• [WHAT TO DO]: Please work out how many lines in the data below contain "dialog", and reply with that number alone.

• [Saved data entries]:
-*-*-
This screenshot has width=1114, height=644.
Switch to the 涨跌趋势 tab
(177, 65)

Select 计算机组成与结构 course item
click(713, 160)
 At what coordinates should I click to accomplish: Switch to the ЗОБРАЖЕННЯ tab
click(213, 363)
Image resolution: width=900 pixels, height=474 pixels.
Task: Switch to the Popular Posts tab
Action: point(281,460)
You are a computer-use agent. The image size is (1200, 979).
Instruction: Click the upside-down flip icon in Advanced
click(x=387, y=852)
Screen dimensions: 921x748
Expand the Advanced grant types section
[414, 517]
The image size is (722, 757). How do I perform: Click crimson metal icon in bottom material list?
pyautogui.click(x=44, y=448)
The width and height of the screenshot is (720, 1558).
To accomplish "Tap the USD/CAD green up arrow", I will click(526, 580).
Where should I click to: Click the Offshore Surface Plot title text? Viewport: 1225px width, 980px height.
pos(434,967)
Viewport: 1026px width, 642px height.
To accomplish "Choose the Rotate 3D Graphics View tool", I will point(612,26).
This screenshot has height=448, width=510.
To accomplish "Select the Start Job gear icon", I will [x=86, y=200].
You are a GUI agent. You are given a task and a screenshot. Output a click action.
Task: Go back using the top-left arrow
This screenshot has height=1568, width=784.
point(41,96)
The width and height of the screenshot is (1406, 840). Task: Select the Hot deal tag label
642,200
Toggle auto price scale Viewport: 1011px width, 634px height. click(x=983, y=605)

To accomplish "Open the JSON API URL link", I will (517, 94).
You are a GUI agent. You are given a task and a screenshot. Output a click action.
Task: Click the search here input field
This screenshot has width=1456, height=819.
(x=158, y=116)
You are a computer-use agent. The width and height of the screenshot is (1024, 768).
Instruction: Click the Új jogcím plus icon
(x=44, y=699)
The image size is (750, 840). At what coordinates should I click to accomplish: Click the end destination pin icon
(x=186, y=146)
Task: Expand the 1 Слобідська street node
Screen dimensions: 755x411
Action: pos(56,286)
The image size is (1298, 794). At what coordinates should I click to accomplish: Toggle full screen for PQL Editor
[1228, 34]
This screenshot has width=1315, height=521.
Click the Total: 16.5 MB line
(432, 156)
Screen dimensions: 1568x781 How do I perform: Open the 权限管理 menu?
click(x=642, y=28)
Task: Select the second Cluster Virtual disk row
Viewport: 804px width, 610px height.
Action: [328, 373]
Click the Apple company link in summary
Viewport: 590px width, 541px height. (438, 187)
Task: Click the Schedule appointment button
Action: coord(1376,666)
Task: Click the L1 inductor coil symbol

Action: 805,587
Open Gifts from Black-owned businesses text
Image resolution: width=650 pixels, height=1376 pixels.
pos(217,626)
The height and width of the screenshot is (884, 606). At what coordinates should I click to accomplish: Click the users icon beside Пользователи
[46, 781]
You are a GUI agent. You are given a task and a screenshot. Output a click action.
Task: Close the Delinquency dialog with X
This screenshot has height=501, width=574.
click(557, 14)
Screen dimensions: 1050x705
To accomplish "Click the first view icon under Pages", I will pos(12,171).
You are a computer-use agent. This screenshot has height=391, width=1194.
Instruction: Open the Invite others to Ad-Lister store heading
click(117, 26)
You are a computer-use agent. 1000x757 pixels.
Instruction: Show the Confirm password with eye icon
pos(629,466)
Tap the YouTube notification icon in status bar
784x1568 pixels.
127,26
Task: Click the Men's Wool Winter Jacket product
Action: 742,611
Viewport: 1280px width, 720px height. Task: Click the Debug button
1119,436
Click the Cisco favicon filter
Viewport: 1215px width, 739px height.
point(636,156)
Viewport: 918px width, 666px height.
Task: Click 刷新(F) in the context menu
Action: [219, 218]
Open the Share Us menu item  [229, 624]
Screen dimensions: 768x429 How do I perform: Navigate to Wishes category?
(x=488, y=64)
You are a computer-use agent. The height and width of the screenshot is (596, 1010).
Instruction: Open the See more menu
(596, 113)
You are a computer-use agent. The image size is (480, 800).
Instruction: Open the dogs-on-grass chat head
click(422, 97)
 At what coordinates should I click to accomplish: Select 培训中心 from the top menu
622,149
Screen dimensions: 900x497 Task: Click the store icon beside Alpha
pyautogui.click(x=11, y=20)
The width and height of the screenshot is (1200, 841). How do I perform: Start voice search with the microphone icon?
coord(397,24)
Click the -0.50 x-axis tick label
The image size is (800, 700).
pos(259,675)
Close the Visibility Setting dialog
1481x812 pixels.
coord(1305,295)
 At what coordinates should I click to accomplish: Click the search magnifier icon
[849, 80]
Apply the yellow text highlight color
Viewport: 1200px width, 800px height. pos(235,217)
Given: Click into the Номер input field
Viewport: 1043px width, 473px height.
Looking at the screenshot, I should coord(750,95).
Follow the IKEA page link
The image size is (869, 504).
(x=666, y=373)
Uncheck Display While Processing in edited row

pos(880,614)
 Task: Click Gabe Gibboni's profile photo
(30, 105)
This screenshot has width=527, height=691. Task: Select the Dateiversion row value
-*-*-
• [THE ANSWER]: 2